VSIG2 hinders gastric cancer progression by suppressing ANXA2-mediated NF-κB pathway activation.

As the fifth most common cancer and the third leading cause of cancer death worldwide, gastric cancer (GC) has long been a serious global health challenge. The purpose of this study was to explore the expression of V-set and immunoglobulin domain containing 2 (VSIG2) in GC and to elucidate its role in GC progression and related mechanisms. Western blot analysis, qRT-PCR and immunohistochemical (IHC) staining are used to detect the expression of VSIG2 in GC cells and tissues. Kaplan-Meier survival curve analysis is performed. The effects of VSIG2 on biological effects related to GC progression are detected by CCK-8, EdU, Transwell and wound healing assays and by a nude mouse subcutaneous tumor model and a liver metastasis model. Mechanistically, co-immunoprecipitation, immunofluorescence and ubiquitination experiments are used to explore the regulatory effect of VSIG2 on ANXA2 and the regulatory effect between FBXW10 and ANXA2. VSIG2 is abnormally expressed at low levels in patients with GC and is associated with patient prognosis. Low VSIG2 expression is closely related to tumor size, lymph node metastasis, TNM stage and vascular invasion in GC patients. Functionally, and experiments reveal that VSIG2 could inhibit the growth, proliferation and metastasis of GC. Mechanistically, VSIG2 and ANXA2 interact directly in GCs and co-localize at the cell membrane. Further exploration reveals that highly expressed VSIG2 competes with FBXW10 for binding to ANXA2 and relies on FBXW10-mediated K63 polyubiquitination of ANXA2 to induce membrane localization of ANXA2 and further inactivate NF-κB, thereby suppressing GC progression.
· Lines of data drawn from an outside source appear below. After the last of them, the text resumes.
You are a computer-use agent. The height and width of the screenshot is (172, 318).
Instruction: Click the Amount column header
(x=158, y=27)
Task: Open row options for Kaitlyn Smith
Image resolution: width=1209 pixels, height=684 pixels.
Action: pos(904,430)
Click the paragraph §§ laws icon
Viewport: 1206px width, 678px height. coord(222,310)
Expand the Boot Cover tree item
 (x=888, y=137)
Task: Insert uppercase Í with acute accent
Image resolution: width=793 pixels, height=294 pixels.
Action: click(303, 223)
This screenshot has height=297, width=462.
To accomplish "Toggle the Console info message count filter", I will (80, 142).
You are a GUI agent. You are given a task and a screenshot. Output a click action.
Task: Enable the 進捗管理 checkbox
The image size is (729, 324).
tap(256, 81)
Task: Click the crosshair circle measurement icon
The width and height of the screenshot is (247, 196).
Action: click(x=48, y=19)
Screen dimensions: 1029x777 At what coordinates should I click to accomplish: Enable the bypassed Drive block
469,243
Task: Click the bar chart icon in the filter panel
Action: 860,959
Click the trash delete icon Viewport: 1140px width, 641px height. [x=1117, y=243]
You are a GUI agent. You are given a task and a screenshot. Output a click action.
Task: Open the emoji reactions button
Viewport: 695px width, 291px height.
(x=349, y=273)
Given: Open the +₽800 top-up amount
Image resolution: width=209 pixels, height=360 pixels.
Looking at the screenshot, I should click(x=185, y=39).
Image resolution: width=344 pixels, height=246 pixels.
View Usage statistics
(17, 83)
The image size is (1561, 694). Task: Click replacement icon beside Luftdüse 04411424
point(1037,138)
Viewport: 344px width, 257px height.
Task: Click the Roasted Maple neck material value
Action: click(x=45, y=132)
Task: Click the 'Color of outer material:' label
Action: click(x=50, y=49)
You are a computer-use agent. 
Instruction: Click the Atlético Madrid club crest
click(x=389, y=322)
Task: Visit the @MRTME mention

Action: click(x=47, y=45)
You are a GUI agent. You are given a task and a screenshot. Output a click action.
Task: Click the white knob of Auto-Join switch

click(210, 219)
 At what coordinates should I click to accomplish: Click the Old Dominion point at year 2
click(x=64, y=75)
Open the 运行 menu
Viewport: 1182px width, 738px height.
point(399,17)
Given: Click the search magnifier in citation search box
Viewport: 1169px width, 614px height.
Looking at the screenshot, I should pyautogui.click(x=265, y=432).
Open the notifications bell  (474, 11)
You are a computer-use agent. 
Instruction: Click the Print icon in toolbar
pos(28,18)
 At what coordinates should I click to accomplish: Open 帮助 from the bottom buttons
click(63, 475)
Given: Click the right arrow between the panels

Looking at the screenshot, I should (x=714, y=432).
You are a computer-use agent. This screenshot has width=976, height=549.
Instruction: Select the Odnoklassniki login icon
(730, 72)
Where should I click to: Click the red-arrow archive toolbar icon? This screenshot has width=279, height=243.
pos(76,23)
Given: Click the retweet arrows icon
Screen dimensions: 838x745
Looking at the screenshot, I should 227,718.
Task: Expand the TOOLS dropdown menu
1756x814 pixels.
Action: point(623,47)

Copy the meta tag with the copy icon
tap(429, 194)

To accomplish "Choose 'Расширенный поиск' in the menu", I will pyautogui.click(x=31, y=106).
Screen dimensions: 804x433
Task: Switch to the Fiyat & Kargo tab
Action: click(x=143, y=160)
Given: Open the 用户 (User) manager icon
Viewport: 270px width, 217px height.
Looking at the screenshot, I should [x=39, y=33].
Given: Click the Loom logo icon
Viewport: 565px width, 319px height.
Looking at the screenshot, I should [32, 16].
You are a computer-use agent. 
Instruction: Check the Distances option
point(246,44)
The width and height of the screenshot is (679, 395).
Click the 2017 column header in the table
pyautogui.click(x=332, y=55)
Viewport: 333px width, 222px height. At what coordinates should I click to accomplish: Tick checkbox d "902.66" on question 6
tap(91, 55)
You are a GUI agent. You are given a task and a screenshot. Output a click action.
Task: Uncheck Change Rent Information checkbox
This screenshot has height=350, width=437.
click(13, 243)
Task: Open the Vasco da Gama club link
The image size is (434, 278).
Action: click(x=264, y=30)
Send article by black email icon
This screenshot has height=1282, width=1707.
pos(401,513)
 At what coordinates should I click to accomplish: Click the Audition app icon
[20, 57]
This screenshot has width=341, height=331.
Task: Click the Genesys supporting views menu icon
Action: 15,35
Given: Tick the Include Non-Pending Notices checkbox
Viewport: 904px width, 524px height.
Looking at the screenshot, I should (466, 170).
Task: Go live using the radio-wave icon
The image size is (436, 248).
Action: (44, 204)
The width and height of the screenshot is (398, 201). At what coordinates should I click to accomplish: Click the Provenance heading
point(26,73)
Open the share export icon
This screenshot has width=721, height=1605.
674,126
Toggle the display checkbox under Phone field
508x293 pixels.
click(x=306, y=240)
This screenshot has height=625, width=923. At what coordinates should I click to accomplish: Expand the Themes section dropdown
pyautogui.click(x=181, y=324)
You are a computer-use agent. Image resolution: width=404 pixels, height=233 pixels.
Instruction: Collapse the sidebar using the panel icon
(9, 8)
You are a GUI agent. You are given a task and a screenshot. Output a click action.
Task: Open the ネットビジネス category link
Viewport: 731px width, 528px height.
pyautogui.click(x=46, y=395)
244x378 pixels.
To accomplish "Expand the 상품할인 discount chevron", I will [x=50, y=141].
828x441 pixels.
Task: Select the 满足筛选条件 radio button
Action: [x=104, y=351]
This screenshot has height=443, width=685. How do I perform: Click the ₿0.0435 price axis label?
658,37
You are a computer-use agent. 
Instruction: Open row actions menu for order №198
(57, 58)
In summary, VSIG2 is expressed at abnormally low levels in patients with GC, and its low expression is associated with poor patient prognosis. VSIG2 can inhibit the proliferation and migration of GC via the ANXA2/NF-κB pathway. This study elucidates a new mechanism by which VSIG2 inhibits GC progression, which may provide a new perspective for the diagnosis and treatment of GC patients.